→ Your objective:
Quote word for word the lines starting at the line with "Click the Text" and ending at the final line of the entries. Leave out any pictures.

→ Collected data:
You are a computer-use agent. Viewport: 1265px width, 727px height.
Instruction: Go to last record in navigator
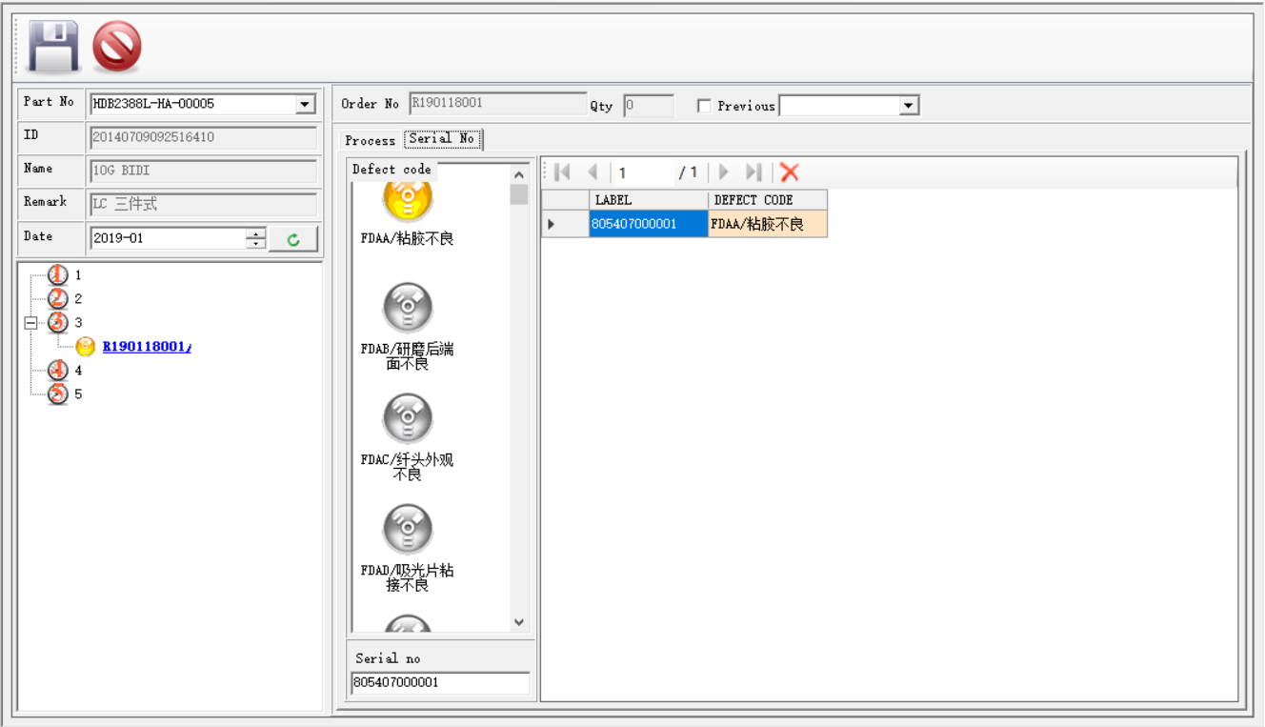(x=753, y=172)
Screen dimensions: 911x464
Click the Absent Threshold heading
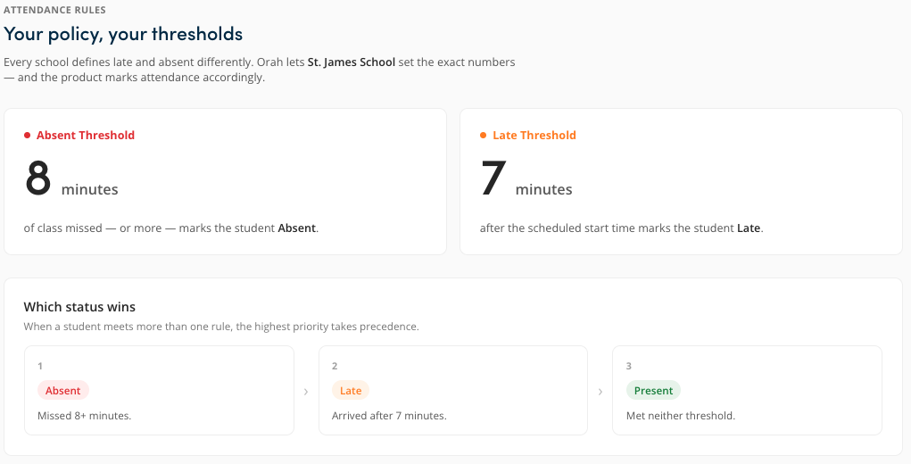pyautogui.click(x=86, y=136)
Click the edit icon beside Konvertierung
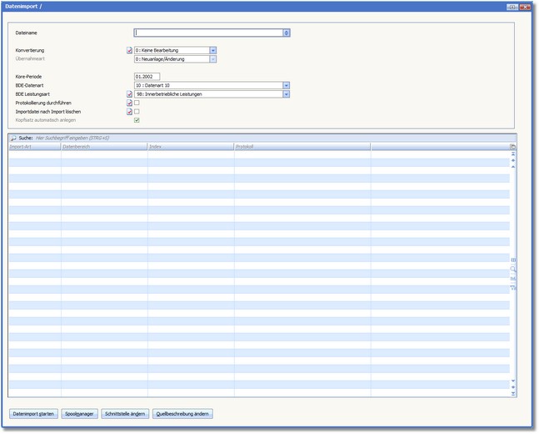Screen dimensions: 539x434 pos(129,51)
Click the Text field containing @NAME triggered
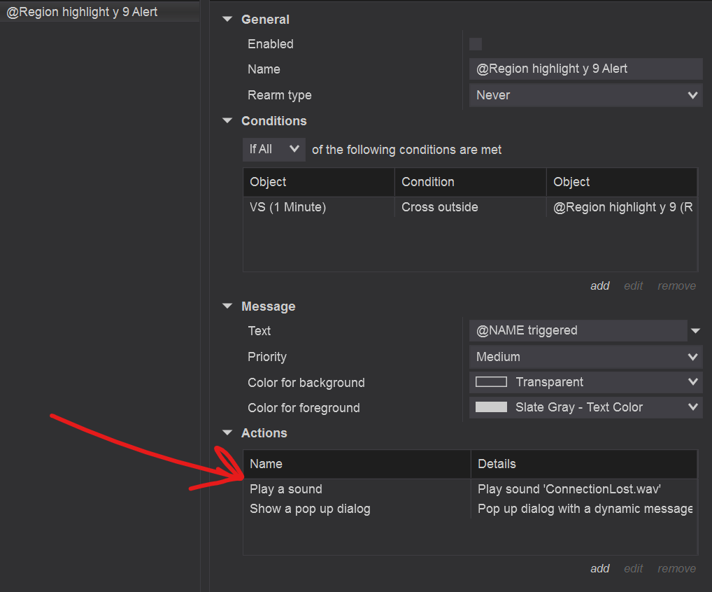The width and height of the screenshot is (712, 592). pos(578,331)
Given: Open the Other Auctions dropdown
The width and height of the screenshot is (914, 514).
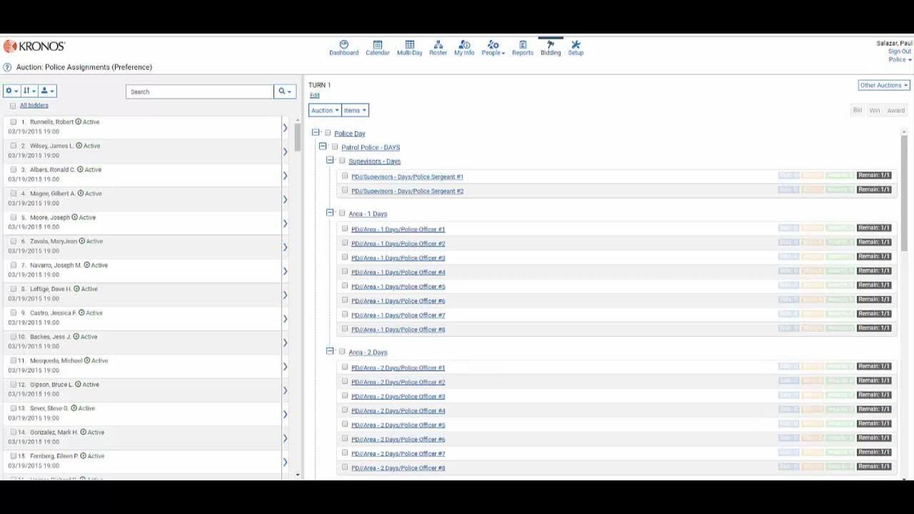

→ Problem solution:
Click the Text field containing @NAME triggered
The width and height of the screenshot is (712, 592). pos(578,331)
Given: Open the Other Auctions dropdown
The width and height of the screenshot is (914, 514).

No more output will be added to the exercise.